Alexandre et Aïden restèrent un moment silencieux. L’homme en profita pour respirer, reprendre le contrôle de son cœur.

« Aïden ?

– Quoi ?

– Je veux rentrer à la maison…

– Ok, Alex. Je te ramène. Tu peux marcher ? »

En sentant la porte bouger dans son dos, Aïden se redressa. Alexandre se tenait toujours le ventre, mais il tenait debout. Aïden lui prit la main et doucement, ils marchèrent jusqu’à sa moto.

« Tu es déjà monté là-dessus ? lui demanda Aïden. »

Alexandre secoua la tête. Il n’avait même jamais porté de casque de moto de sa vie. Aïden soupira : c’était dans ce genre de moment qu’il regrettait amèrement de n’avoir jamais passé le permis pour les voitures. Il équipa Alexandre de son propre casque et de ses gants, non sans crainte par rapport à sa taille.

« Je ne vais pas rouler vite du tout, promis. Ça ne te fait pas peur ?

– Pourquoi j’aurai peur ?

– Moi, je suis très angoissé par la route, avoua Aïden. »

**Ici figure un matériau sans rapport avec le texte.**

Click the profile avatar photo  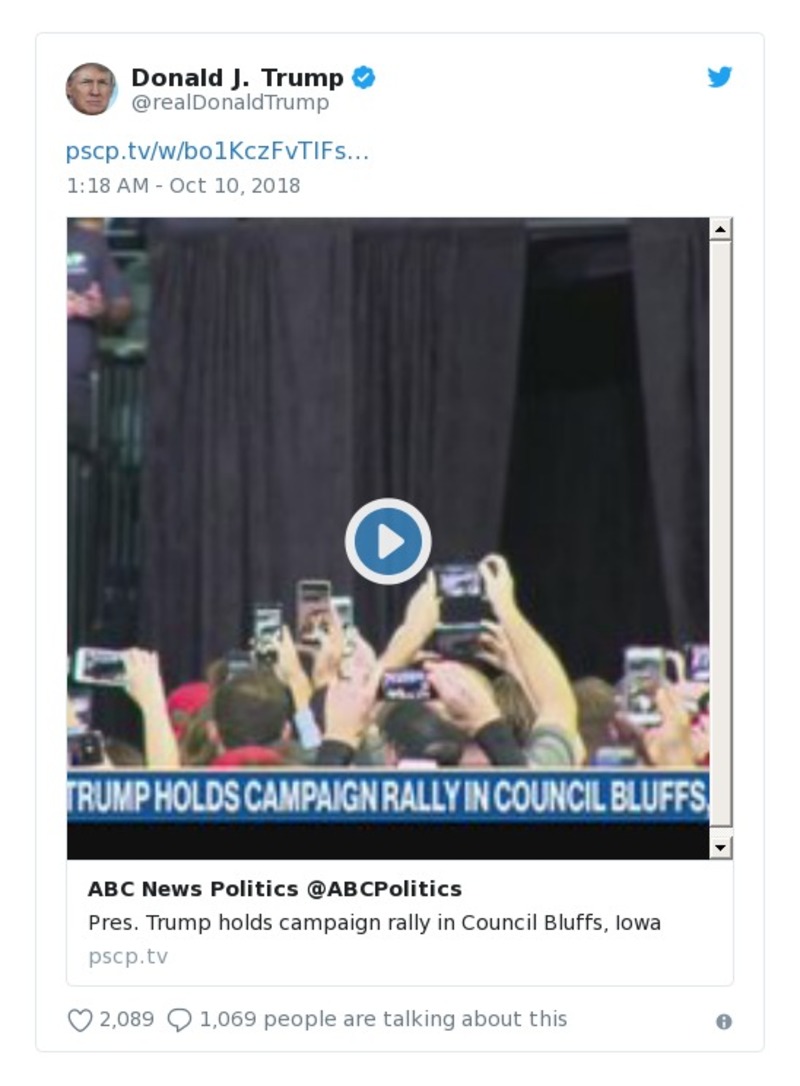pos(91,89)
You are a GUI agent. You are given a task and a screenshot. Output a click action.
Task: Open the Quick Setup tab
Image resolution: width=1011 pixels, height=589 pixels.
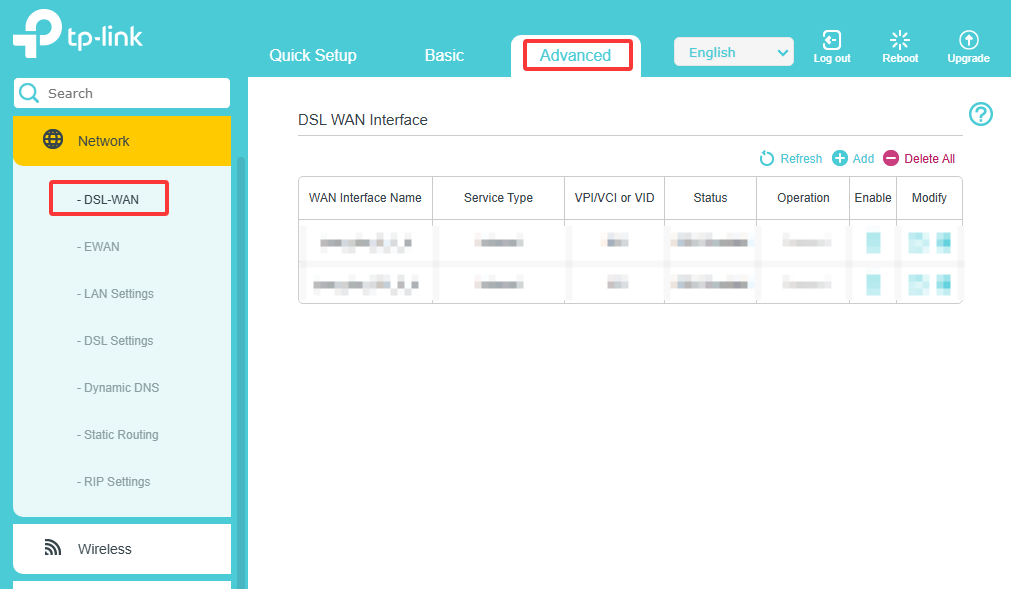point(312,56)
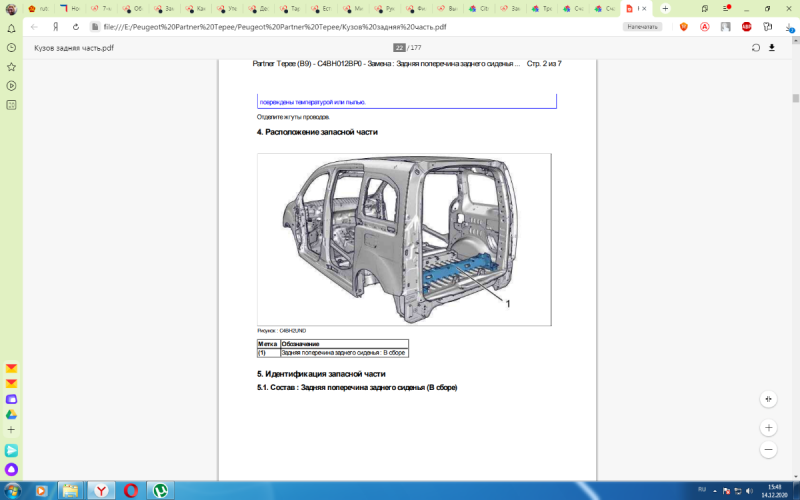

Rien que l’idée de conduire sa moto sans casque pouvait suffire d’ordinaire pour le faire paniquer. Il avait toujours tenu à respecter les règles et les consignes de sécurité. Mais sentant que la situation l’exigeait pour Alexandre, il essaya de balayer ses propres angoisses.

« Tu t’accroches bien et tu ne me lâches sous aucun prétexte, d’accord ? »

Le tête casquée hocha la tête en réponse. Aïden et Alexandre montèrent sur la moto, et après une longue inspiration pour s’encourager, il démarra le moteur.

« ça va aller, se dit-il pour lui-même. Ce n’est pas un long trajet. »

Alexandre fut très impressionné par les premiers mètres. Mais il fini très vite par trouver la sensation de liberté très agréable. Un vent fort s’engouffrait dans ses vêtements, le caressant tout en le griffant. Il se sentait proche du paysage qui défilait, comme s’il fusionnait avec les montagnes qui apparaissaient. Il profita avec bonheur de n’avoir aucun effort à fournir pour monter les côtes jusqu’à la maison familiale. Tout ce qui s’était passé l’avait affaibli.